LALIBELA
The town of Lalibela is found 776 km north of Addis Ababa in mountains central highland part of Ethiopia. It was the capital of Zagwe Dynasty for three hundred years. Roha was its former name before it was renamed after King Lalibela.
Being unofficial “eighth wonder of the world” Lalibela hosts the world’s most unique outstanding sacred sites: eleven rock hewn churches, each carved entirely out of a single block of granite with its roof at ground level. They lie between the east and west of river Jordan. The churches entirely separated from the surrounding rock by deep trenches as they are excavated.
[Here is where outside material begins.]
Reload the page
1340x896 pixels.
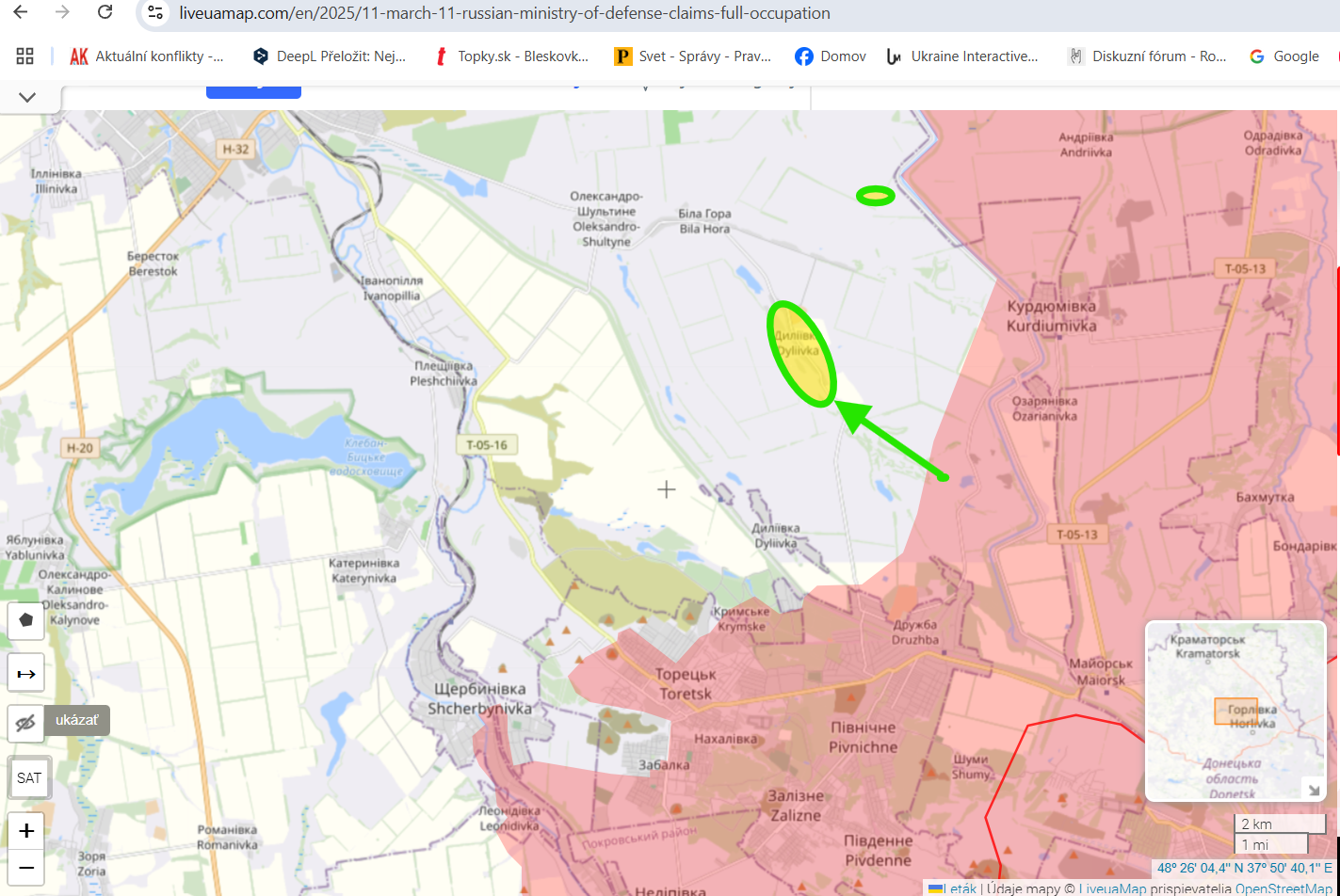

As Lalibela is renowned destination it’s also still today a place of pilgrimage and devotion. Each of the churches separated from the surrounding rock by tunnel. King Lalibela has curved the churches with different arts that catch’s you in Bete Medhanlem the roof decorated with Greeks style of Temple, an Axumite style in Bete Emanuel and Aba Libanos and Bete Giyorgis prefect as nowhere you can find it. Others also stand with their own unique characters. Most of them, the roof, also natural, is bit lower than the surrounding plateau, and is decorated with relief ornaments on the top.
Religious ritual is central to the life of the town, especially crowds of singing and dancing priests during Ethiopian Christmas and Epiphany. These extraordinary religious art and rock architecture gives the town of lalibela a distinctively timeless, almost Biblical atmosphere.